In 1986, Gafur Baloch returned to Brothers and brought with him a young Monem Munna from Muktijoddha Sangsad KC, Munna guided an average Brothers team to a third place finish and left for Abahani the next year, while Baloch also announced his retirement at the end of the season. With Baloch's retirement, the clubs famous youth team barely functioned, resulting in a decline of quality players coming out of the club. Brothers found their first solo success by winning the 1991 Federation Cup under former player turned coach Shahiduddin Ahmed Selim. During the tournament the Oranges captained by Nurul Haque Manik, kept a strong defence marshalled by Arif Hossain Moon. In the semi-final Brothers thrashed Fakirerpool Young Men's Club 3–0, setting up the final with Mohammedan who themselves had won a Dhaka Derby semi-final on penalties. The well anticipated final went to penalties after a goalless draw, where Brothers won 4–2.
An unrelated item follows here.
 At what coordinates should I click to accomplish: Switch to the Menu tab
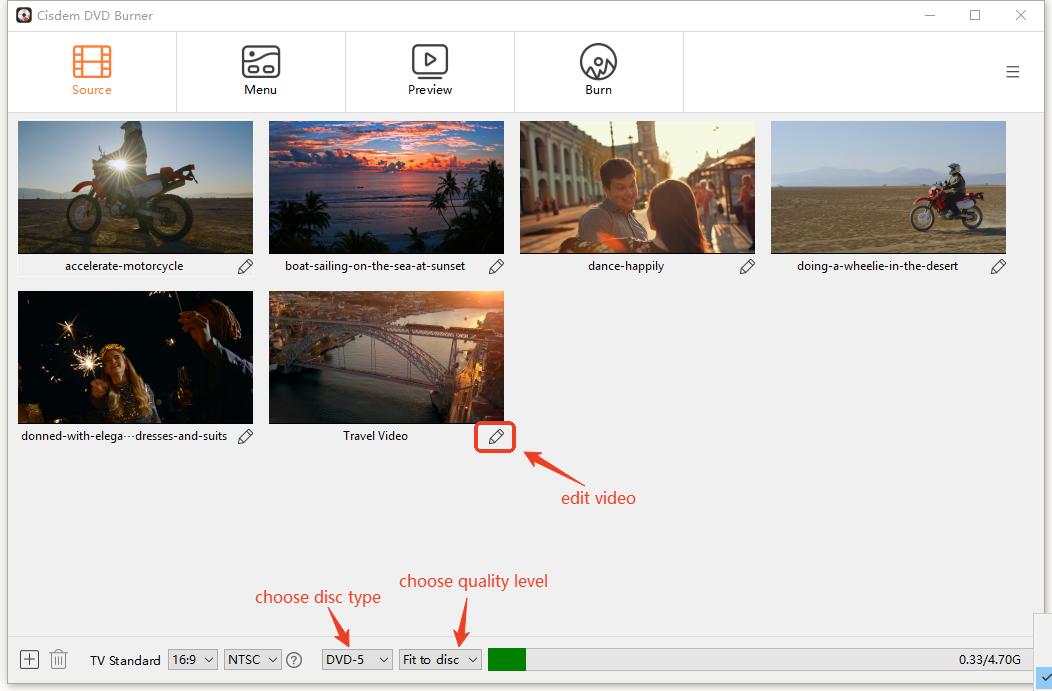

Brothers made their AFC competition debut by participating in the 1992–93 Asian Club Championship qualifiers as the 1991 Federation Cup winners. They were eliminated in the second round after suffering an aggregate 0–2 defeat to Pakistani club Wohaib FC. In 1993, following the introduction of the Premier Division, a gentlemen's agreement was established between Brothers, Abahani, and Mohammedan to reduce player wages and refrain from recruiting players from one another, this opened an opportunity for Muktijoddha Sangsad to sign their top players on a higher wage, although it did not affect the other two teams as much as it did Brothers, as the club struggled to remain in the top-flight. In the 1995 Lifebuoy Premier League, the Oranges finished 8th, only five points clear of the drop. The club would not make the top three again until the turn of the century.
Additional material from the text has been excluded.